Hitzeschutz ist auch für Kleve ein wichtiges Thema

So viel haben die vergangenen Sommer schon gezeigt: Hitze wird auch für Kleve ein Thema sein. Die Stadtverwaltung wird sich Gedanken darüber machen müssen, wie man Hitzeinseln vermeidet und wie man bei Extremtemperaturen alle Bevölkerungsgruppen schützt. Dazu könne die Errichtung von Berieselungsanlagen in der Fußgängerzone gehören oder die Schaffung von kühlen Orten für Obdachlose.

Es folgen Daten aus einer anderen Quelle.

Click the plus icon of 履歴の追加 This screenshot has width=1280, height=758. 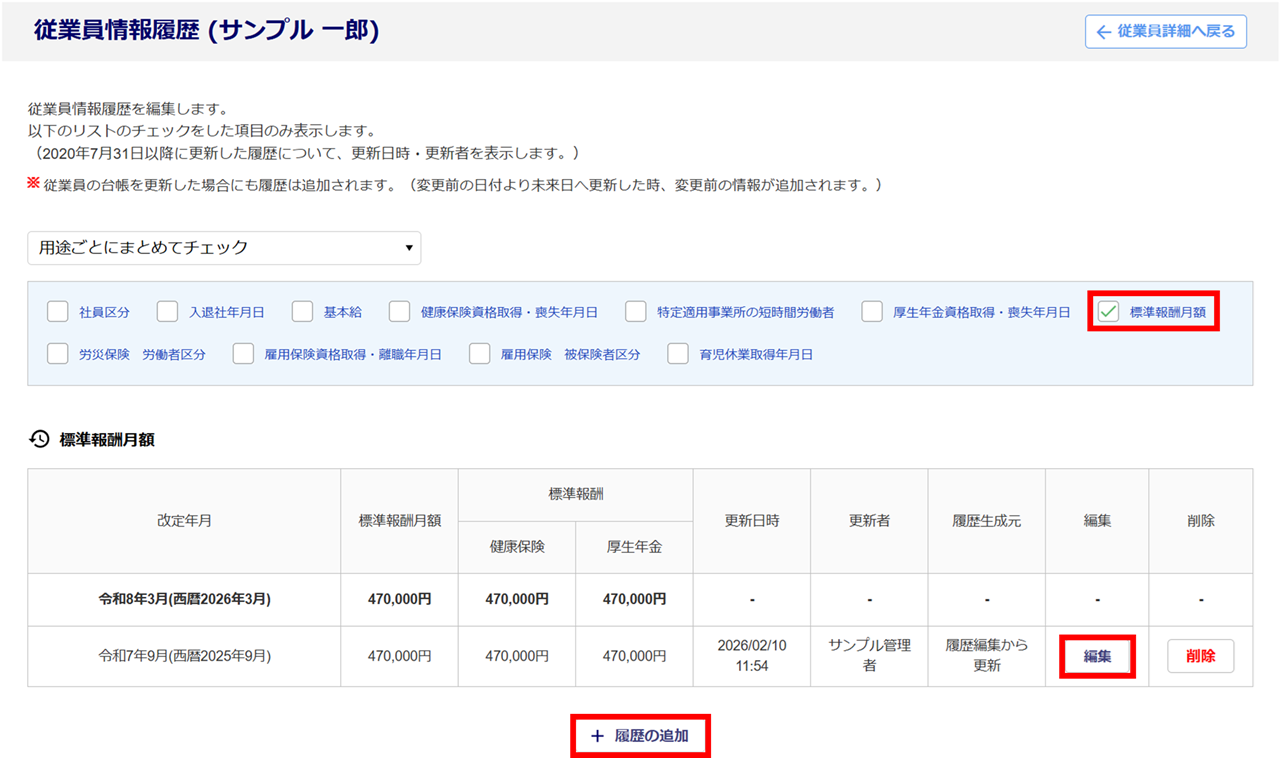pyautogui.click(x=597, y=736)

Christian Bomblat ist Klimamanager in Kleve.
Christian Bomblat ist Klimamanager in Kleve. © NRZ | Andreas Gebbink

Ein wichtiger Punkt werde die Wasserversorgung darstellen. Heute tue man alles, um Wasser einfach abzuleiten. Die Sprache verrät uns: „Wir reden von ‘Abwasser’ und ‘Abwasserbeseitigungskonzepten’“, sagt Bomblat. Dabei müsse es doch Ziel sein, Regenwasser so lange wie möglich vor Ort zu halten oder für die Toilettenspülung oder fürs Wäsche waschen zu nutzen. Hier müsse ein Umdenken erfolgen. Es gebe mittlerweile schon überzeugende Bespiele, wo Mehrfamilienhäuser gänzlich ohne Kläranlage auskommen: Die Fäkalien werden über eine Pflanzenkläranlage vor der Haustür gereinigt. In Nimwegen gibt es ein Referenzmodell.

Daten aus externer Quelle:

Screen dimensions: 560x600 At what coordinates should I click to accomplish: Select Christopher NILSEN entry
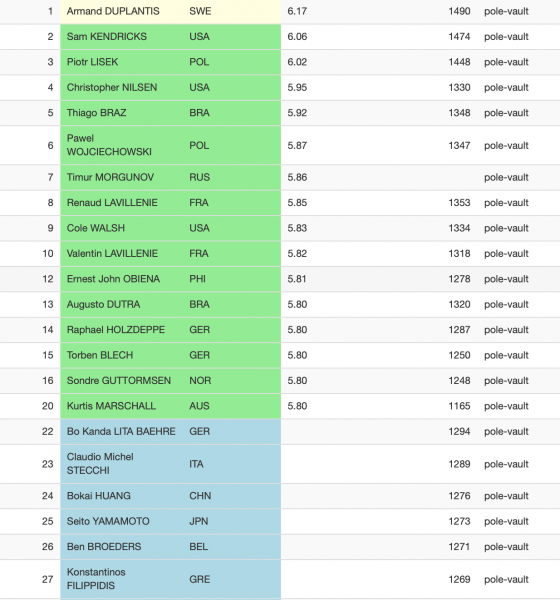click(280, 88)
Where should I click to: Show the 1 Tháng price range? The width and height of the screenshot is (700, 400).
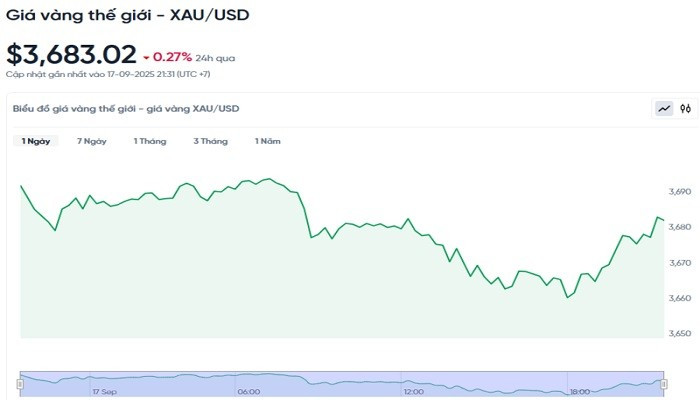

Dieses Mehrfamilienhaus in Nimwegen-Lent kommt bereits seit mehreren Jahren ohne Kanalanschluss aus. Die Fäkalien werden von einer Pflanzenkläranlage vor der Haustür gereinigt.
Dieses Mehrfamilienhaus in Nimwegen-Lent kommt bereits seit mehreren Jahren ohne Kanalanschluss aus. Die Fäkalien werden von einer Pflanzenkläranlage vor der Haustür gereinigt. © NRZ | Andreas Gebbink

Bei Bebauungsplänen muss mehr auf Nachhaltigkeit geachtet werden

Bei den Bebauungsplänen werde man künftig viel genauer auf das Thema Nachhaltigkeit achten müssen: Wie kann man noch schadlos bauen? Posdena ist sich sicher, dass es auch in Zukunft noch Einfamilienhäuser geben werden, da das individuelle Bauen nach wie vor ein Wunsch von vielen Menschen ist. Aber man könne vielleicht über die überbaubare Fläche nachdenken. Muss das Einfamilienhaus noch auf einem 500 Quadratmetergrundstück mit 120 Quadratmetern Wohnfläche errichtet werden?

Posdena und Bomblat denken auch über neue „Klimaquartiere“ nach, die man in Kleve schaffen könne. So müsse man sich fragen, ob jeder noch eine eigene Heizung benötige oder ob man dies zentral organisieren könne. Für Kleve sei es wichtig, widerstandsfähiger auf die kommenden Klimaereignisse zu werden. Das zwei Grad-Ziel sei schon fast nicht mehr einzuhalten: „Es wird also schlimmer werden“, so Bomblat. Und das heiße beim Sektor Bauen, dass man sich gut überlegen müsse, wo man künftig Flächen zubaue und wo nicht.